Generation barges parked by the Tacoa generation plant that serves Caracas. It’s unclear what’s happening with them, but this week state oil company PDVSA said a barge arrived in Lake Maracaibo to provide 103.5 megawatts of power starting at the end of May.

Planta Centro recuperation. South America’s biggest thermal generating plant, a 2,000-megawatt fuel-oil and natural-gas-powered beast, was supposed to be operating at increased capacity by now. Instead, it has continued to struggle. It has had at most one of its five turbines in service since March 26. It was completely down April 5-11. The challenges of getting it on line were epitomized in a rumor I heard from Jose Manuel Aller, a professor at Simon Bolívar University in Caracas. He said repairs on one generator were almost complete on a turbine earlier this year but the startup was rushed and technicians failed to put oil in a pump. The pump seized up and needed to be replaced. Given Venezuela’s difficult import environment, this took forever.

Wind turbines on the Paraguana peninsula. Starting next year, 70 1.3-megawatt windmills 70 meters high are supposed to start producing 100 MW of generation. (Note that this press release for the first time quantifies how much diesel is used to generate 100 MW of power in a thermal plant: about 2,000 barrels a day, it says.)

880 MW at Sidor. Former CVG president Rodolfo Sanz said 440 MW worth of turbines were on their way from the USA and that they’d be in service in May. The Nueva Prensa de Guayana reported that Sanz said the first 175 MW of plants would arrive by the end of February and the remainder two weeks later. Delays kicked in at once. This undated press release, posted between March 20 and April 5, says the second ship had just arrived. The Sidor power plant still has a long way to go before it’s operational; I can’t see how it will happen in May as promised.

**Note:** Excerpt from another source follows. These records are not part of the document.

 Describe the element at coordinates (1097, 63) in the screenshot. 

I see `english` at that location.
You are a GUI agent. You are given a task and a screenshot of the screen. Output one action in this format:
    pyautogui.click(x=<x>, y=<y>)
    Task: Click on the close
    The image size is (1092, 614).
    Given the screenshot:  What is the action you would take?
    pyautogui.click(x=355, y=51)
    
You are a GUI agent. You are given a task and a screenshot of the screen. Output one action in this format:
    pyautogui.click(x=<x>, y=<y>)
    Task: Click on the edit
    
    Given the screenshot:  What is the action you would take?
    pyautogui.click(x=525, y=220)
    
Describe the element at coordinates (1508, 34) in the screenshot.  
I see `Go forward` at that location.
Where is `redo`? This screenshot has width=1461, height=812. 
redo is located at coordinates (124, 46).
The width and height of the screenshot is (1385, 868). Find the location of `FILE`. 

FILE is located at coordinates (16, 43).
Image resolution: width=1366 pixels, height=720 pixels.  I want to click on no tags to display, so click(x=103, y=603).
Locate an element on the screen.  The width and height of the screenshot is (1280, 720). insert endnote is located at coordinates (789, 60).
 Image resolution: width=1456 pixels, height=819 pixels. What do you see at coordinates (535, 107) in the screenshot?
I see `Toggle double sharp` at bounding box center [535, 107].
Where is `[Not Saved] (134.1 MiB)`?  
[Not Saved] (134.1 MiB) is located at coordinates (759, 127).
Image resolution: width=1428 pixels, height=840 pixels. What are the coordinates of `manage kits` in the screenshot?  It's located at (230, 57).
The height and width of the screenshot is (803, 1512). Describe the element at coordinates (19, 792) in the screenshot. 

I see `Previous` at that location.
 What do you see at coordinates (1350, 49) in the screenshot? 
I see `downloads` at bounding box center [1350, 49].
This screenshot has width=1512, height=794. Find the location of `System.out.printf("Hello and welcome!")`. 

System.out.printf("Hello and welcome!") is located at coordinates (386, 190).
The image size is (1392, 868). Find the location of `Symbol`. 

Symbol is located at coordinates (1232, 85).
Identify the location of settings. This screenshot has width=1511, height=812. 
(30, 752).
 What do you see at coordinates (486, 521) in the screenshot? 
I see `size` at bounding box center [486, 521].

So we shall see. I think that politically, Chavez has to end the rolling blackouts by August or face serious electoral consequences. I don’t see the grid getting more than about 200 MW of new generation before then. So I think Guri will recover a very limited amount this year. There are those who are more pessimistic, and believe Guri will end the year at 20%. I say at least 30%, maybe even 40. In any case, next year, there will be no room for the failures of conservation and delays in new construction that we’ve seen this year. The country will need to consume less, while running its basic industries, and with another 444,000 Venezuelans demanding their fair share of the electrons.

A challenge!

*Anglo American Plc’s Loma de Niquel mine in Aragua state used more power in February than it has in any month since May, according to CNG’s monthly reports.